Josa Lukman (The Jakarta Post)
Mon, April 25, 2022
Sustainable viscose fiber producer Asia Pacific Rayon (APR) reaffirms its commitment to sustainable fashion in Indonesia’s rising Muslim fashion scene with its participation in the 2022 Muslim Fashion Festival (MUFFEST).
Held from April 21 to 23 at the Grand Ballroom, The Ritz Carlton Jakarta, Central Jakarta, MUFFEST 2022 marks APR’s fourth year participating in the annual fashion bonanza, currently in its seventh edition.
MUFFEST is one of the Indonesian Fashion Chamber’s (IFC) flagship programs aimed at promoting Indonesia as a global leader in Muslim fashion. This year, MUFFEST has branded itself as MUFFEST+, signifying its focus on the Muslim lifestyle.
APR Director Basrie Kamba said that the company is proud to be able to participate in MUFFEST+, as the event is in line with APR’s commitment to contribute to revitalizing the Indonesian textile industry and increasing awareness about sustainable fashion.
“We also hope that our contribution can encourage the export of modest fashion and make Indonesia a mecca for the global Muslim fashion scene in line with the government’s target,” he said.
Basrie also noted the post-pandemic timing of MUFFEST+, saying that the idea of recovering together is a part of APR’s commitment to the industry and MSMEs.
“This year, we supported seven labels to create and innovate in the face of foreign brands, so that Indonesians will not remain only consumers.”
. (Photo: Asia Pacific Rayon/.)
In a fashion show entitled “Sustainable Modest Fashion” on April 21, APR collaborated with seven members of the Indonesian Fashion Chamber (IFC): Gajah Duduk, Inen Signature, BT Batik Trusmi, Bajufuku, Gamaleea, IDE Indonesia and Aruna Creative & Nicolo.
The collaborative show featured 60 fashionable and sustainable looks made entirely from APR’s sustainable viscose-rayon fabric.
Inen Signature and IDE Indonesia highlighted the method of eco-printing in warm, earthy tones, with Inen Signature opting for ruffle detailing and IDE Indonesia using traditional tenun textiles.
Gamaleea also went for earth tones, albeit with a classic, understated twist.

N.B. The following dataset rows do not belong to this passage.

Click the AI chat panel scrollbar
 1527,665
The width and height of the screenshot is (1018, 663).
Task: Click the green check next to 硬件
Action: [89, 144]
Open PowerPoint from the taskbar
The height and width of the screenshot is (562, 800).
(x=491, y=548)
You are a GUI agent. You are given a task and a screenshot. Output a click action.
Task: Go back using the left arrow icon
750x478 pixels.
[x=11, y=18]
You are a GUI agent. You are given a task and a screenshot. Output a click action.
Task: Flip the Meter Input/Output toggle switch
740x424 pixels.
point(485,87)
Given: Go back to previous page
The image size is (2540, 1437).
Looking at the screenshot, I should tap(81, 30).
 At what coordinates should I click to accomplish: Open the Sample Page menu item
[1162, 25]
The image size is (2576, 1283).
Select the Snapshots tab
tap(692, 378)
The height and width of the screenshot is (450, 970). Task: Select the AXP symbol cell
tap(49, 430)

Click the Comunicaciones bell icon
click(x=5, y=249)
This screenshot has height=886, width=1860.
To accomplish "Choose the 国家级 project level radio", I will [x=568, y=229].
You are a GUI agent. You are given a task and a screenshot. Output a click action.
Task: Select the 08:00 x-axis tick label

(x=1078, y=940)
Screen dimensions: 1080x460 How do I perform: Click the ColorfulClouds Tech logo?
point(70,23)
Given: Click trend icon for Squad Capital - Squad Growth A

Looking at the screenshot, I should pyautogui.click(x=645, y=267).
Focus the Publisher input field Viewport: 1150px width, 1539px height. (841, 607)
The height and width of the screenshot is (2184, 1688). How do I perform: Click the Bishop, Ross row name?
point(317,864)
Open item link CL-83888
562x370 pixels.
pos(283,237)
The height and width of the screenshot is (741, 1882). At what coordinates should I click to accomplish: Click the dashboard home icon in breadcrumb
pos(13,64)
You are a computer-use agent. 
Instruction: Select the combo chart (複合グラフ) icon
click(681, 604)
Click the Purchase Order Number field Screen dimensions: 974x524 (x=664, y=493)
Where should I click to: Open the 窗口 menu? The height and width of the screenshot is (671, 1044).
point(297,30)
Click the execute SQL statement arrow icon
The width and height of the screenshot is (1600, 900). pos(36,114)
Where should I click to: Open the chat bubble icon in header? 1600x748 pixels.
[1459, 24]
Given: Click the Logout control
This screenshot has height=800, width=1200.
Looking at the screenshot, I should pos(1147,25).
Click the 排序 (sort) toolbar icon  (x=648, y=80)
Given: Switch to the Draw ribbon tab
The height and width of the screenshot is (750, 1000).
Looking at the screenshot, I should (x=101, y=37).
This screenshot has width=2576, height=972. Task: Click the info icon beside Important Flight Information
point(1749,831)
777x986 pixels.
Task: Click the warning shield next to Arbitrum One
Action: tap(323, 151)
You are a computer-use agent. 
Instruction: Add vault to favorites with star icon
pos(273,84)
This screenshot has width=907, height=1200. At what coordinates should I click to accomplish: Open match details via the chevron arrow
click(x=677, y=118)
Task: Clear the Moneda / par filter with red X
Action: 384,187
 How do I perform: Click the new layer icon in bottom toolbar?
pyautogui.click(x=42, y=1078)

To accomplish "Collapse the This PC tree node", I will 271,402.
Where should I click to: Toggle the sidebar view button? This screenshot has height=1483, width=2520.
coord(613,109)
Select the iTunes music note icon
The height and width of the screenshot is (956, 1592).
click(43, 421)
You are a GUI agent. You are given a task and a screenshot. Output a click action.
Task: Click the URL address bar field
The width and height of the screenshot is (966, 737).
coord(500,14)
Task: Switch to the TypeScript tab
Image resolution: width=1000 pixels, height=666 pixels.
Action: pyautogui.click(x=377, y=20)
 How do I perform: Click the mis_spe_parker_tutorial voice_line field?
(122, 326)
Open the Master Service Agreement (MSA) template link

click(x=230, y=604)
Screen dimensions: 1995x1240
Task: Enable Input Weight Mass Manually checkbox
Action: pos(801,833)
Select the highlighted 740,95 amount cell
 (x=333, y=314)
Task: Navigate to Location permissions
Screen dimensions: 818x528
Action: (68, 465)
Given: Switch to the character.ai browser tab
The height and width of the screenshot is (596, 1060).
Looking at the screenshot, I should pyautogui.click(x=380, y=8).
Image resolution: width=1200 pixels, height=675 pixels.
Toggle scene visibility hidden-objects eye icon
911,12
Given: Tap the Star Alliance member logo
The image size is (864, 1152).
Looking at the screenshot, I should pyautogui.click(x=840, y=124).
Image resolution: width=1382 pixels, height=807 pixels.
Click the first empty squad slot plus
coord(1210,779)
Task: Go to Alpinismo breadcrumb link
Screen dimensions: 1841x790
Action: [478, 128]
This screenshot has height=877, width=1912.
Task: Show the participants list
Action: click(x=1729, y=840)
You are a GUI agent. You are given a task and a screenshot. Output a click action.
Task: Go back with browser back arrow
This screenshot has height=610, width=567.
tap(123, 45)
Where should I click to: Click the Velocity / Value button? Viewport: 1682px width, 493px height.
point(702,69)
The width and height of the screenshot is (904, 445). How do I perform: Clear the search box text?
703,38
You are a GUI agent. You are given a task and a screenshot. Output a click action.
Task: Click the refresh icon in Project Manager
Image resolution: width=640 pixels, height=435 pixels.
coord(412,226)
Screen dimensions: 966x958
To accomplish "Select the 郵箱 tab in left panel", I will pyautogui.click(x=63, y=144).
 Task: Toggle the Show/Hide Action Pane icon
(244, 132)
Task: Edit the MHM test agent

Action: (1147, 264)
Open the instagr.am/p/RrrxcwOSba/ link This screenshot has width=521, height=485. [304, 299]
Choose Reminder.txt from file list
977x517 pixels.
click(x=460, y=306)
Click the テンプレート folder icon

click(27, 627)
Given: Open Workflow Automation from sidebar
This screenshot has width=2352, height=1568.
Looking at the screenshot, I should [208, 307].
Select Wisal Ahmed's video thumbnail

Meanwhile, Bajufuku combined monograms with batik, using the kawung pattern representing purity and longevity.
The Cirebon, West Java-based BT Batik Trusmi showcased the region’s mega mendung batik pattern, cut into dramatic, sweeping silhouettes that highlight the textile’s versatility.
Meanwhile, Aruna Creative & Nicolo utilized denim viscose as a base for its artisans, transforming what is normally seen as a heavy, masculine fabric into bonafide artworks by applying traditional batik methods to create truntum patterns.
Yuliana Fitri, owner and designer of Aruna Creative and Nicolo, expressed her commitment towards sustainable fashion due to Indonesia’s prominence in the global Muslim fashion scene.
“APR provided us with the opportunity to translate sustainability, not only in terms of textiles, but also in our ecosystem, which encourages support for vocational education, diffabled and women empowerment,” she said.
Cooperatives and Small and Medium Enterprises Minister, Teten Masduki, said that aside from promoting Indonesia’s Muslim fashion industry, MUFFEST+ also connects various parties from MSMEs, designers, academics and associations, therefore creating an inviting ecosystem in the goal to make Indonesia a mecca for global Muslim fashion.
Muslim clothing consumption in Indonesia has reached $20 billion or equivalent to Rp 286.9 trillion annually with a growth rate of 18.2 percent.
According to The State of Global Islamic Economy Report 2020/2021, Indonesia is currently ranked third as the world’s best Muslim fashion developer, which shows significant progress in the national Muslim fashion industry, as Indonesia ranked fifth in 2019.
“This shows that Indonesia has the potential to become the largest producer and trendsetter of halal products in the world,” Teten said in his opening remarks.
IFC National Chairman Ali Charisma said that the Indonesian Muslim fashion industry has experienced a significant increase, which also offers a variety of local content that other countries do not have, especially in the sustainability trend.
“As a designer, the availability of sustainable raw materials originating from Indonesia and processed from upstream to downstream really helps us to create environmentally friendly fashion. We hope that APR’s rayon products can be a solution for a more environmentally friendly future for the fashion industry,” he said.
APR rayon fiber comes from renewable raw materials that are managed in a sustainable manner, as well as having the advantage of being biodegradable and easy to combine with other fibers. The company is able to produce 300,000 tons of rayon fiber annually to meet the demands of both domestic and global markets, with APR’s products exported to 22 countries such as Pakistan, Bangladesh, Vietnam, Brazil, as well as a number of European countries.
This article is joint collaboration with The Jakarta Post and APR.